Mandarin 'Pixie' <-- Not available; substitute Mandarin 'Dancy'
Reason: 'Pixie' was touted as a great pollinators for 'Clementine' -- but when I went to order...not available! So we settled with 'Dancy', which is cold hardy, but highly seedy.
Use: To pollinate 'Clementine' I suppose.

Blueberry 'Jubilee'
Blueberry 'Misty'
Blueberry O'Neal'
Blueberry 'Sharpblue'
All varieties listed here are Southern Highbush blueberries, mostly productive from zones 5-9. Sacramento (25 miles West of here towards San Francisco) averages about 600-900 chill hours per winter (number of hours under 45o between Nov 1 and Feb 28), and we seem to be slightly colder, but don't have the socked-in fog for months like in the Sacramento Valley. These blueberries ought to do well here.
Reason: Growing our own (where the photinia bushes once stood) will easily pay for themselves in a couple seasons since we won't be buying them at the store at retail prices!
Use: Baking, smoothies, eating, freezing

::4-in-1 trees: 4 varieties of fruit tree on same rootstock.

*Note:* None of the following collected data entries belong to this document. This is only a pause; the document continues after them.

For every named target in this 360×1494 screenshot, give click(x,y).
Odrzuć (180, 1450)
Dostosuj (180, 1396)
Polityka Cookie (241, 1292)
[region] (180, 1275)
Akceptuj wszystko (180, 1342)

Great for smaller families (2 of us), smaller spaces (backyard), urban gardening (duh!). Each pollinated by other types on same tree. Can't beat that!::

Sweet Cherry 4-in-1 tree: 'Rainier', 'Bing', 'Utah Giant', 'Van' cherries
1 yellow w/ red blush, 2 dark red, 1 bright red. All superb sweet flavor. Tree "includes one particularly cold hardy, a heavy producer, everyone's favorite, and one almost as well-loved."
Reason: Cherries are beautiful when blooming, and produce heavy fruit here.
Use: Pies, tarts, other baked goods. Smoothies, frozen, jam.

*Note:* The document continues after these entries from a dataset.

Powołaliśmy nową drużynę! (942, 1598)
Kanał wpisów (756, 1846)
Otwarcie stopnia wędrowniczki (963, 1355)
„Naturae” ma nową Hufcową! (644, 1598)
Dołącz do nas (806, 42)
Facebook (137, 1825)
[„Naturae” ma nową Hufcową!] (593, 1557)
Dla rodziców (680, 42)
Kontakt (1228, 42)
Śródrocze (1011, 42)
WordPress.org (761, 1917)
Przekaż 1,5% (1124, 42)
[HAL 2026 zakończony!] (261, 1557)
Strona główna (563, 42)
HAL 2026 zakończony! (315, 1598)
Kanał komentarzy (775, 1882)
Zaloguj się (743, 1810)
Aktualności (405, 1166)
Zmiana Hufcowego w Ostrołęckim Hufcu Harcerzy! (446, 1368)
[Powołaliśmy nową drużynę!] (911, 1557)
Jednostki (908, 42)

Fruit Salad 4-in-1 tree (4/5 of these varities): 'Gold Dust' Peach, 'Independence' Nectarine, 'July Elberta' Peach, 'Santa Rosa' Plum, 'Blenheim' Apricot
Dave Wilson Nursery (fruit/nut tree supplier to Peaceful Valley Farm & Garden Supply) has taste tested these varieties and finds them delicious. "Reliable producers, yellow freestone peaches, red-purple skinned plum, bright red skinned nectarine with firm yellow freestone, CA's favorite apricot."
Reason: We love all these fruits and don't have room for or need a separate tree for each variety.
Use: Canning, baking, freezing, eating, drying (some).

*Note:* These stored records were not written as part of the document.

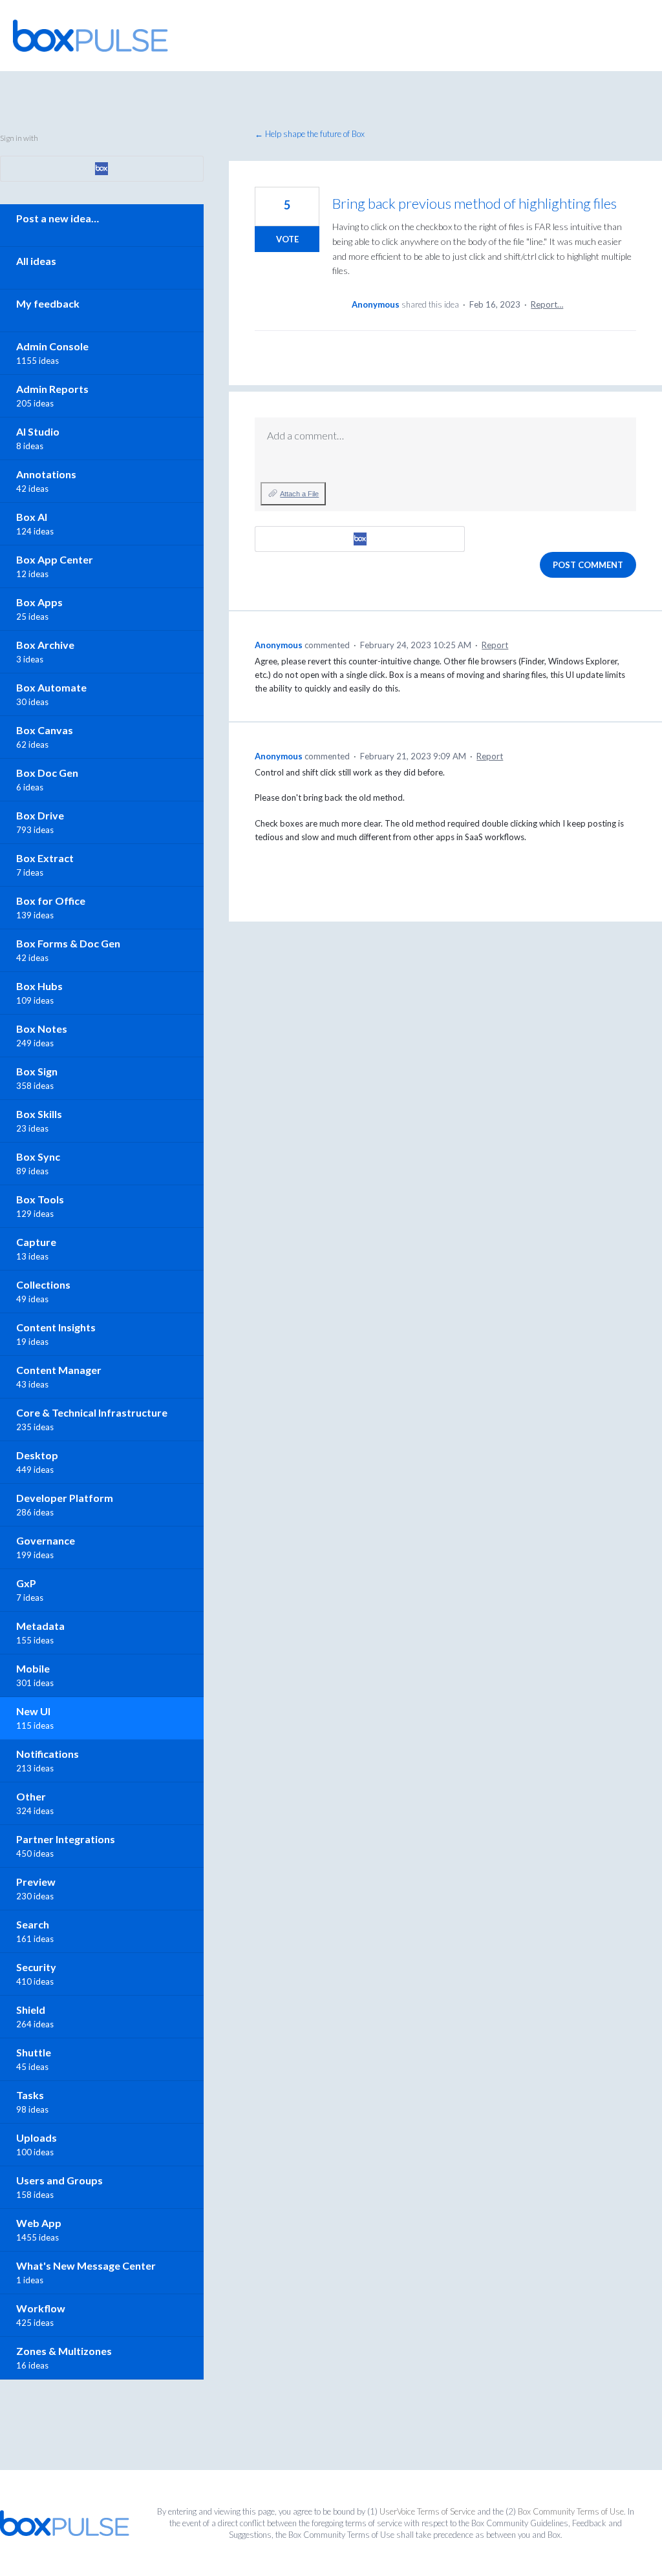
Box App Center (54, 559)
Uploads (36, 2137)
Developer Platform (64, 1498)
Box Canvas (44, 730)
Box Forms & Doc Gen (68, 943)
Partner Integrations (65, 1839)
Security (36, 1967)
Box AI (31, 517)
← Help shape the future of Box (310, 134)
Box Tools (40, 1199)
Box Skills (39, 1114)
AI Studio (37, 431)
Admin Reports (52, 389)
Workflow (40, 2308)
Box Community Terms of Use (571, 2511)
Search (32, 1924)
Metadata (40, 1626)
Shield (30, 2009)
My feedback (48, 303)
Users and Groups (59, 2180)
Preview (36, 1881)
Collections (43, 1284)
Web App (38, 2223)
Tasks (30, 2095)
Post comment (588, 565)
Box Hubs (39, 986)
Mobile (33, 1668)
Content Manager (58, 1370)
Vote (287, 239)
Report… (547, 304)
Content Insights (56, 1327)
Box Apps (39, 602)
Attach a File (299, 494)
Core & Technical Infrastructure (91, 1412)
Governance (45, 1540)
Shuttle (33, 2052)
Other (31, 1796)
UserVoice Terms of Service (427, 2511)
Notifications (47, 1753)
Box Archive (45, 645)
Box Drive (40, 815)
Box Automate (51, 687)
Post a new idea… (57, 218)
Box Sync (38, 1156)
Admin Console (52, 346)
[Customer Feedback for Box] (90, 35)
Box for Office (50, 900)
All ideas (36, 261)
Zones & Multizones (64, 2351)
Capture (36, 1242)
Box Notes (41, 1028)
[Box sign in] (360, 539)
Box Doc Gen (47, 772)
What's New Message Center (86, 2265)
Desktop (37, 1455)
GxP (26, 1583)
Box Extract (45, 858)
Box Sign (37, 1071)
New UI (33, 1711)
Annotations (46, 474)
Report (495, 645)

Low Chill Peach 4-in-1 tree: 'Flordaprince', 'Zaigers May Pride Desert Gold', 'Eva's pride', 'Mid Pride'
They sold me when they said all freestone tree, because there's nothing worse than having to cut a pit out and waste previous fruit. And the taste tests proved excellent.
Reason: One peach on the previous Fruit Salad 4-in-1 tree wasn't enough. Especially given these are entirely different varieties.
Use: Canning, baking, drying, eating.

Constant Apple Harvest 4-in-1 tree: 'Gala', 'Red Delicious', 'Golden Delicious', 'Fuji'
Taste-test approved. Good/common apple varieties.
Reason: We love apples.
Use: Baking, drying, eating.

Strawberry 'Fern' (25 plants)
Strawberry 'Sequoia' (25 plants)
Using CA Master Gardener Reference Book, found that 'Fern' is Day-Neutral (everbearing), meaning they produce fruit and flowers all year long. I liked 'Fern' because I hate obscenely large flavorless strawberries, and prefer petite flavorful varieties. Also freezes well.
'Sequoia' is Short-Day (June bearing) meaning it performs well in the cooler early summer, but stops as soon as temps rise above 75o. Sweetest fruit, with exceptional disease resistance, not widely grown commercially because it doesn't ship well. That means it must be delicious!
Reason: We wanted one of each type: everbearing and June bearing for longest season. 50 seems like a ton of plants though...
Use: How CAN'T you use strawberries?!

Clover 'Berseem' (1 lb.)
Clover 'Red Kenland' (1 lb.)
We ordered some annual cool season cover crops to use for "green matter" in the compost bin. The grass is absolutely infested with weeds, and the daunting overload of "carbon matter" in the form of leaves that is soon to arrive means the compost bin needs some green stuff.

Do you have experience with any of the varieties listed above?

Chris and I are totally spent from doing all this research tonight, so I believe we are going to bed. Goodnight!